Actualités 25 septembre 2019

Le Québec manque de raisins

« Les ventes de vins du Québec sont passées de 1 à 2,3 millions de bouteilles en cinq ans. Les vignobles ont donc de grands besoins en raisins aujourd’hui. Il en faudrait deux fois plus, soit environ 500 ha plus de vignes en production. Le marché est là, mais il manque de producteurs de raisins », assure Fabien Gagné, spécialiste en production viticole et propriétaire des Vignobles Saint-Rémi, en Montérégie.

« Brasser la cabane »

La production de raisins traînait de la patte au Québec il y a six ans. Les viticulteurs l’ont compris et ont remédié à la situation. « La première analyse des rendements qu’on a faite en 2013 nous a assommés : nos producteurs avaient en moyenne un rendement de moins de 3 t/ha [de raisins], tandis que la moyenne canadienne était à 10 t/ha. Ça a réveillé tout le monde », affirme Fabien Gagné, qui produit chaque année un bilan des récoltes pour l’association des vignerons nommée Conseil des vins du Québec (CVQ).

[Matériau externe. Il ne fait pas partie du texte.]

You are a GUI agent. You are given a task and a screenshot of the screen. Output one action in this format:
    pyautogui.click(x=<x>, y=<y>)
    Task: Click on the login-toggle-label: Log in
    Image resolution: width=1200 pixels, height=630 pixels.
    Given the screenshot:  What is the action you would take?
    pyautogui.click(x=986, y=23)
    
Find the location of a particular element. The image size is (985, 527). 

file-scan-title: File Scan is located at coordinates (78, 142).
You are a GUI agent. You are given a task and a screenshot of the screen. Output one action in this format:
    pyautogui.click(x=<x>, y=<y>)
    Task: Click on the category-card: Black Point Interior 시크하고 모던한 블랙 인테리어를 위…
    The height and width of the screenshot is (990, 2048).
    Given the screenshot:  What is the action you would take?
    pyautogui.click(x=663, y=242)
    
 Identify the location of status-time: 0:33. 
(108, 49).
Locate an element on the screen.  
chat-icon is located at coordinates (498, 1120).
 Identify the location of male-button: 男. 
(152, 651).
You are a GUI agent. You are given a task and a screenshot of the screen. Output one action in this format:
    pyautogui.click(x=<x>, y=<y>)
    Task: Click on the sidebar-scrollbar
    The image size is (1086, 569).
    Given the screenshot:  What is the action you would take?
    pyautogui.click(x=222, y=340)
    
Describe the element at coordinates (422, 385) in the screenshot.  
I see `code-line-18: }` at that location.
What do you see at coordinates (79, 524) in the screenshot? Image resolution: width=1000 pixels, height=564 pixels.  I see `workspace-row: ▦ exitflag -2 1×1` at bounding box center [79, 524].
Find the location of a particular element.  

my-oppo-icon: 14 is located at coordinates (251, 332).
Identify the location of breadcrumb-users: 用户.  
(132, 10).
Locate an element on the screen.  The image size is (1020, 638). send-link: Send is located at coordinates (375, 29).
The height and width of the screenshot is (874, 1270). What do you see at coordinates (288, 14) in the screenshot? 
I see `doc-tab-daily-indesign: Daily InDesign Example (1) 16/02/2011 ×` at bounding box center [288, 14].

« Plusieurs vignerons mettaient souvent la faute de leurs insuccès sur les autres, mais en vérité, soit qu’ils n’avaient pas le bon cépage au bon endroit, soit qu’ils ne cultivaient pas bien. Ce qui a fait la différence, c’est quand Yvan [Quirion, président du CVQ] a pris un langage plus direct pour brasser la cage », mentionne Charles-Henri de Coussergues, un pionnier de la viticulture au Québec. M. Quirion raconte lui-même : « J’ai dit que le premier responsable du changement, ça devait être soi-même. Après, on s’est doté d’un cadre qualitatif [l’indication géographique protégée Vin du Québec] et on s’est fixé des cibles de rendement. C’est ce qui a poussé la production vers le haut. »

Une belle remontée

En se prenant en main, les viticulteurs ont fait passer leur production de raisins en deuxième vitesse. Les superficies ont augmenté de près de 80 % depuis 10 ans et dépassent maintenant les 1 000 ha. L’amélioration des techniques culturales a également connu un bond majeur, ce qui a permis de doubler la moyenne des rendements depuis six ans. Malgré cela, il manque de raisins en raison d’une demande en vins québécois plus forte que jamais. Un heureux problème!

Des coachs en renfort

La viticulture est une agriculture de pointe où les besoins en connaissances agronomiques sont importants, tout comme les investissements au démarrage qui se chiffrent à plus de 35 000 $/ha.

Conscients qu’il s’agit de deux barrières à l’entrée, les vignerons Fabien Gagné et Charles-Henri de Coussergues ont même décidé chacun de leur côté de « coacher » des entrepreneurs afin de les aider à se lancer dans la production de raisins destinée à la fabrication de vin.

Photo : Martin Ménard / TCN
Photo : Martin Ménard / TCN

Orientation performance

Mont-Saint-Hilaire — René-Carl Martin et sa conjointe Isabelle Beauchemin font partie de ces nouveaux producteurs qui se lancent en viticulture non pas pour l’aspect bucolique, mais pour en faire une entreprise axée sur la performance. Habitués en grandes cultures, ils ont méticuleusement préparé leur sol avant de planter les 5 ha de vignes sur leurs terres situées à Mont-Saint-Hilaire, en Montérégie. Une agronome passe aux deux semaines pour corriger le moindre faux pas. « Faire du soya-maïs et du raisin, c’est complètement deux mondes. Dans les vignes, tu travailles 10 fois plus. Ça demande aussi beaucoup plus de suivi et de précision dans tes opérations. Quelqu’un qui tourne les coins ronds ne réussira jamais », explique M. Martin. À sa 3e année de récolte, le couple obtient déjà d’excellents rendements de près de 10 t/ha de raisins.